August 16, 2022
Protect Black Teachers: Minneapolis School District Will Lay Off White Teachers First According To New Union Contract
As part of a new contract agreement between the Minneapolis teachers union and Minneapolis Public Schools (MPS), if there are any layoffs, white teachers would be laid off first regardless of seniority.
ABC 4 News reports the provision is part of a recent collective bargaining agreement between the Minneapolis Federation of Teachers and the MPS that ended a two-week teachers’ strike. Beginning spring 2023, teachers would be subject to layoffs or relocations regardless of seniority.
However, in the case that a teacher is “a member of a population underrepresented among licensed teachers in the District,” the district may lay off or relocate outside of seniority, known as “excess.” The measure will also apply to rehiring teachers who have been let go for various reasons.
The agreement makes the Minneapolis school district, which is expected to cut teachers due to a reduced budget, one of the only districts in the nation to have a “seniority-disrupting” policy that chooses race over merit.
In an ironic twist, opponents of the agreement say it’s discriminatory against white teachers.

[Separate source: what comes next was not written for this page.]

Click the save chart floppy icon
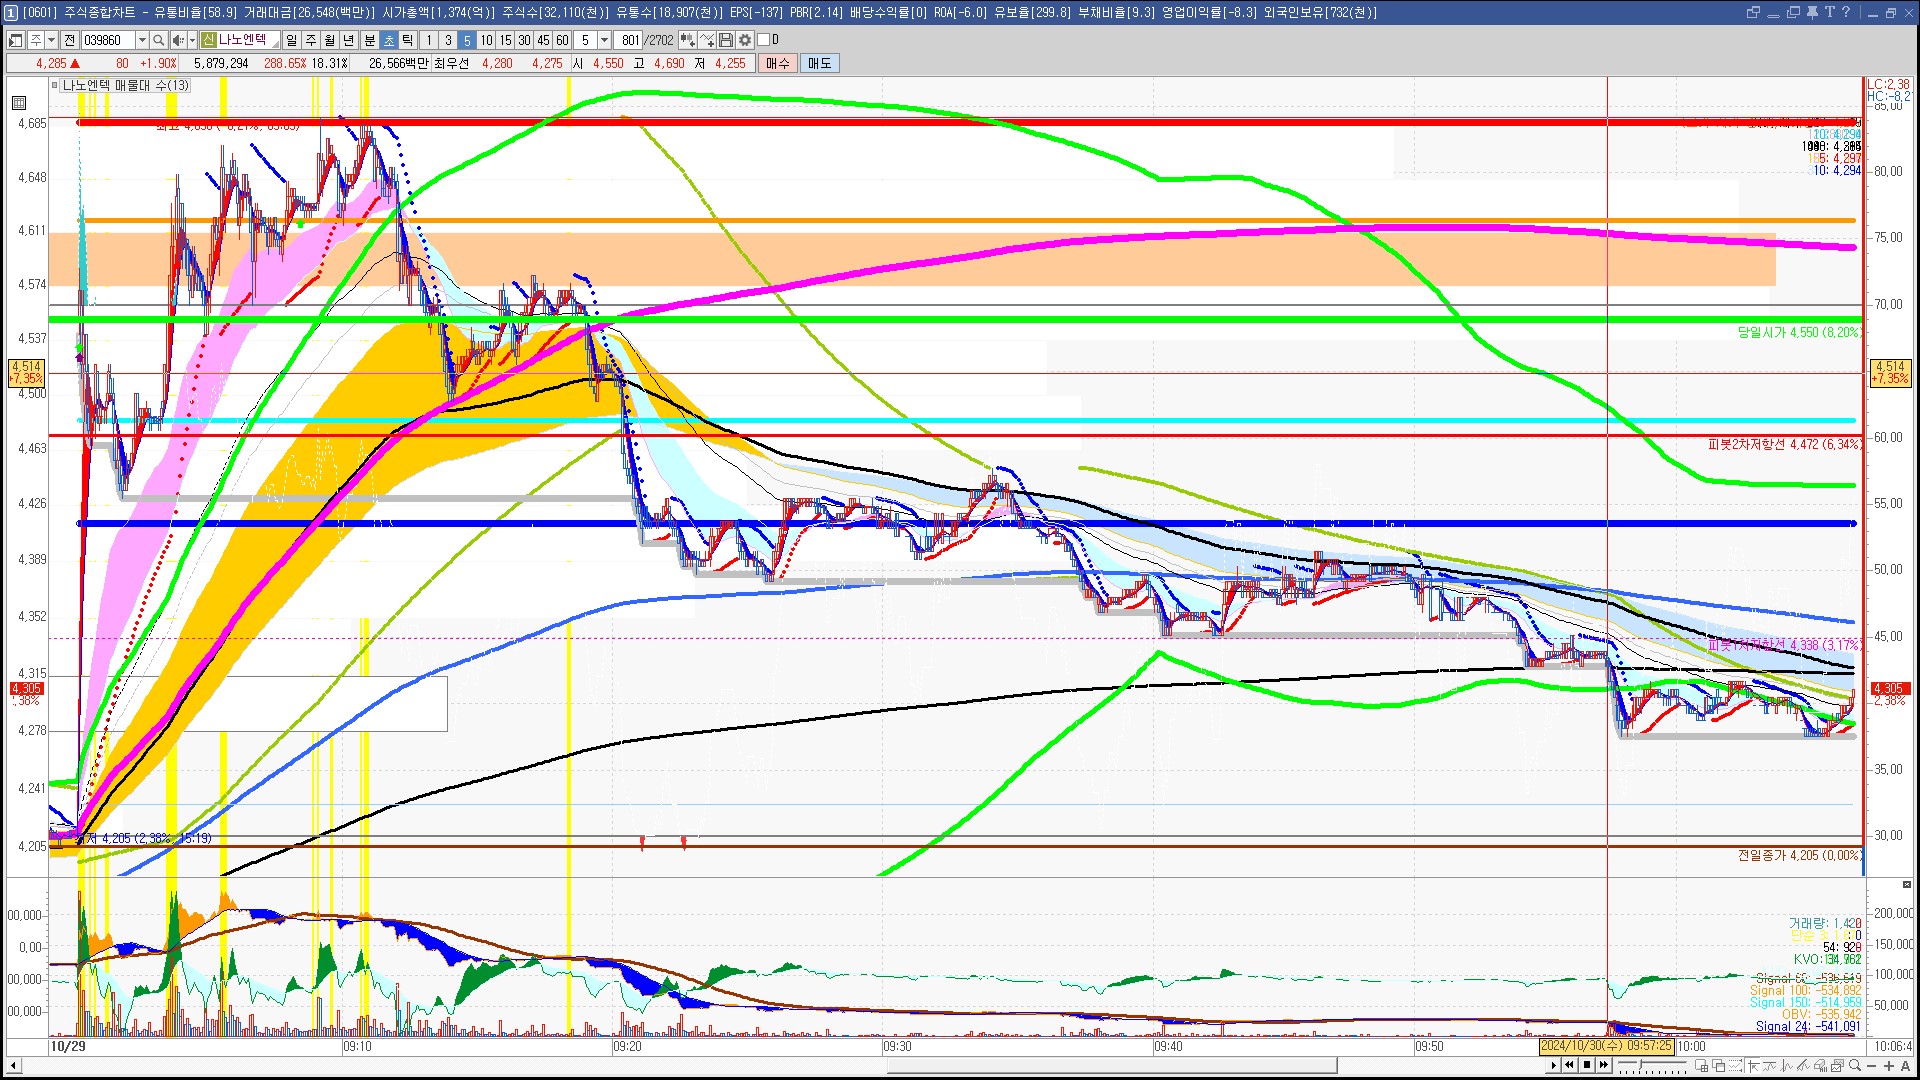(x=726, y=40)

The Minneapolis Star Tribune reported in June that 16% of the district’s tenured teachers and 27% of its probationary teachers are people of color.
MPS and the Minneapolis Federation of Teachers President Greta Callahan are defending the provision, arguing it’s a necessary measure to correct past wrongs.

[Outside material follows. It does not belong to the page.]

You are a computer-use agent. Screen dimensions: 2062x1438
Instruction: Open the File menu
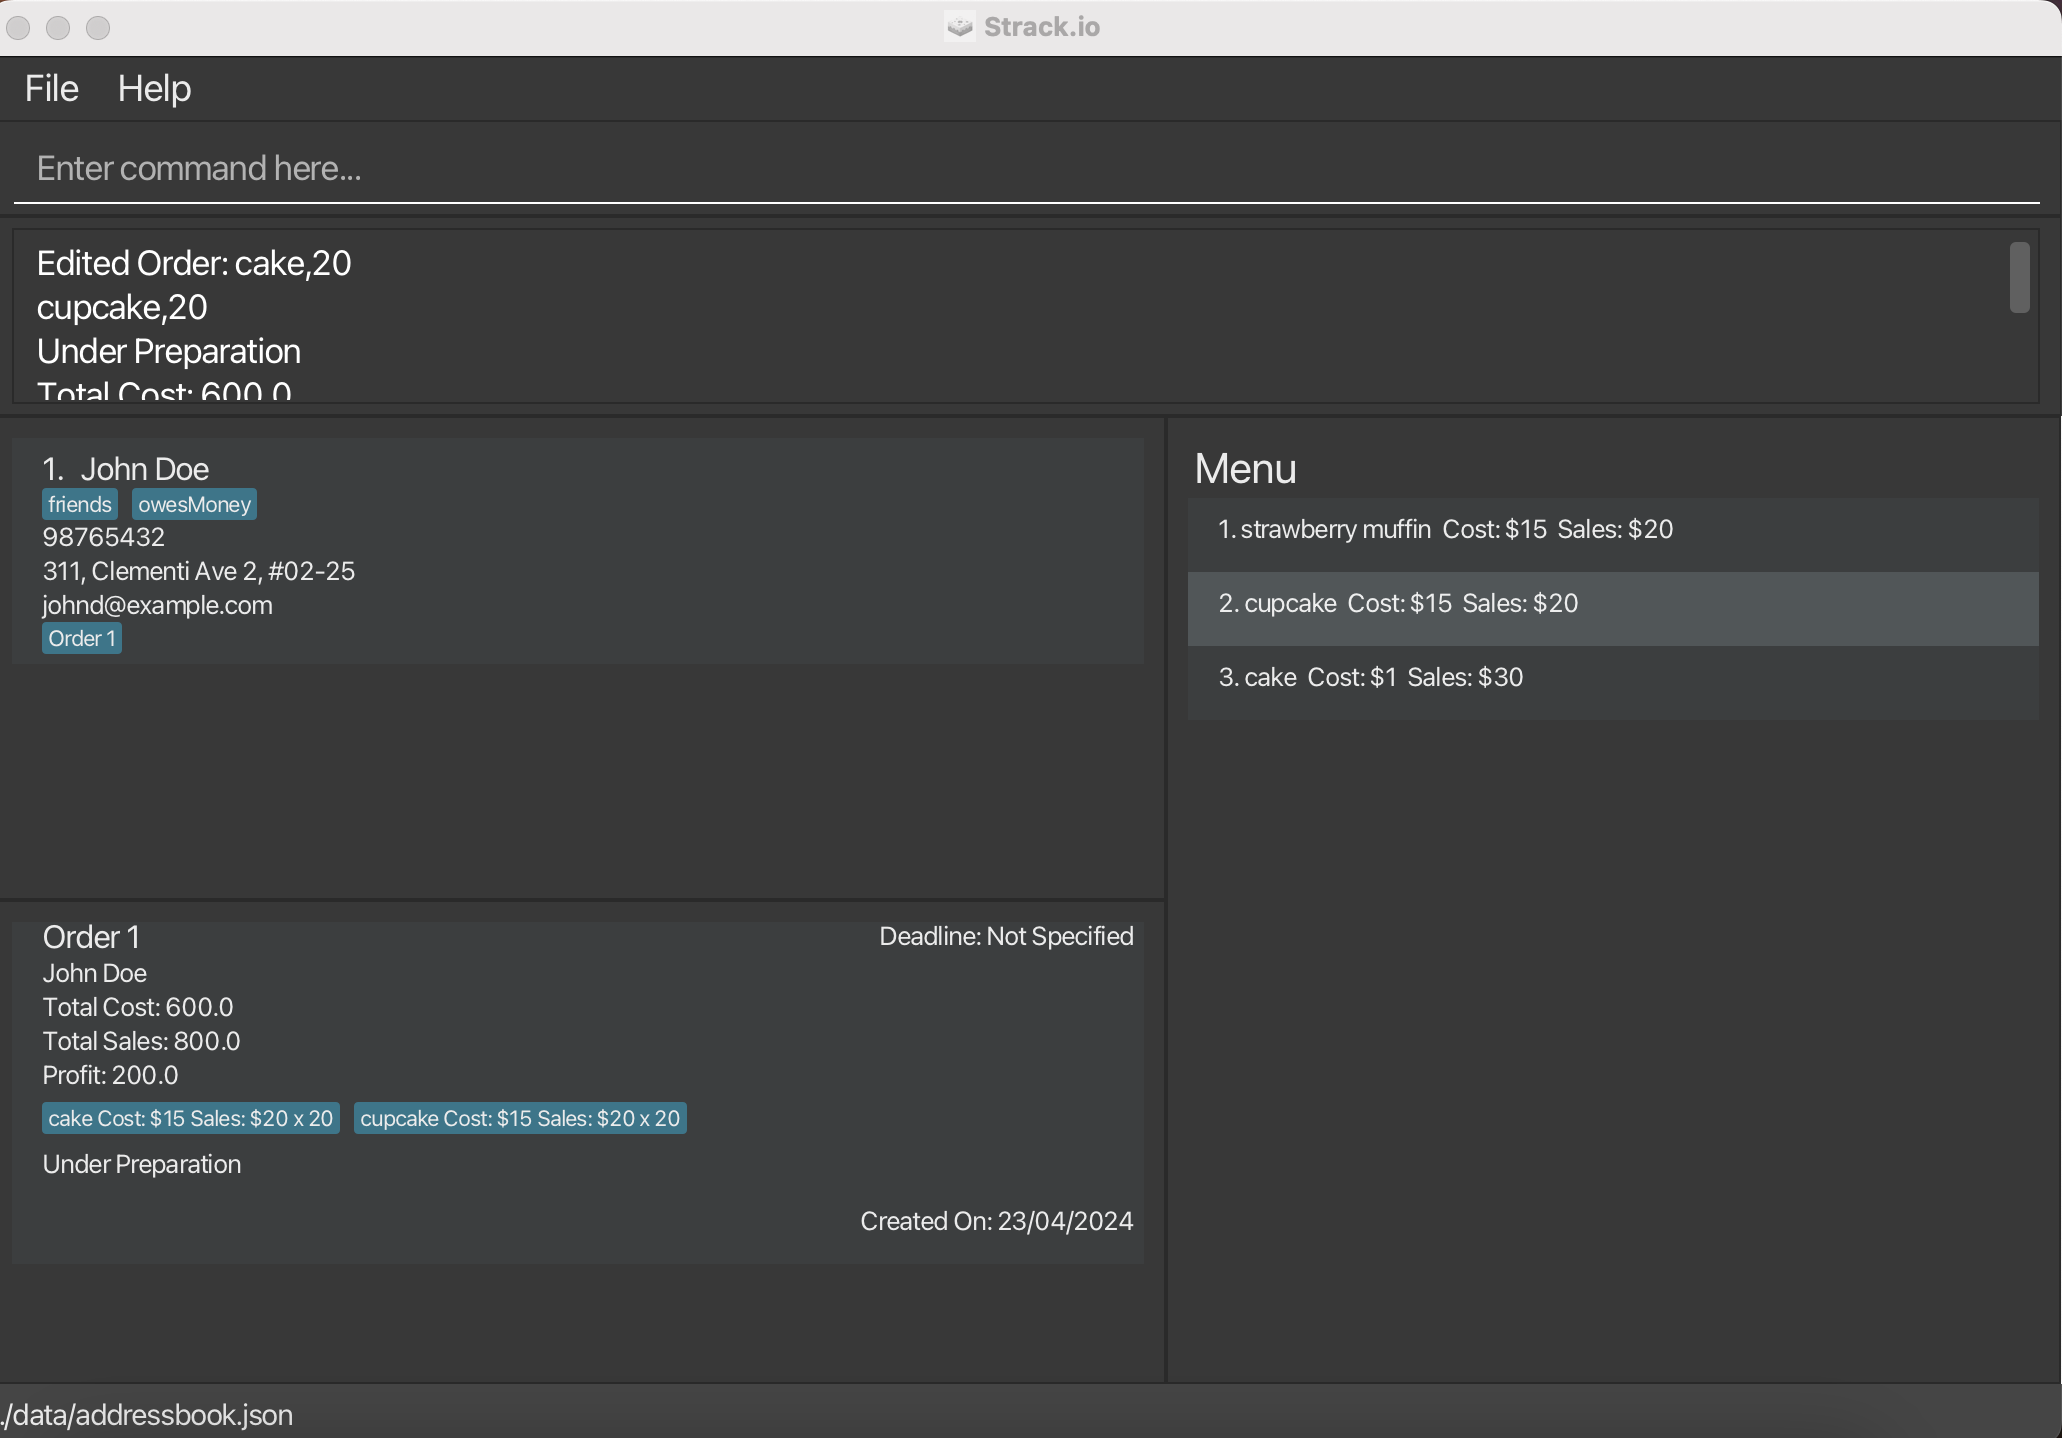[51, 89]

“To remedy the continuing effects of past discrimination, Minneapolis Public Schools and the Minneapolis Federation of Teachers (MFT) mutually agreed to contract language that aims to support the recruitment and retention of teachers from underrepresented groups as compared to the labor market and to the community served by the school district,” the district said in a statement to The Washington Times.
The agreement between MPS and the teachers union also includes other anti-race and anti-bias provisions. One of which will establish an “Anti-Bias, Anti-Racist Staff Development and Advisor Council” that will “focus on reducing inequitable practices and behaviors in our learning places and spaces as well as supporting educators, specifically educators of color, in navigating and disrupting our district as a predominantly white institution.”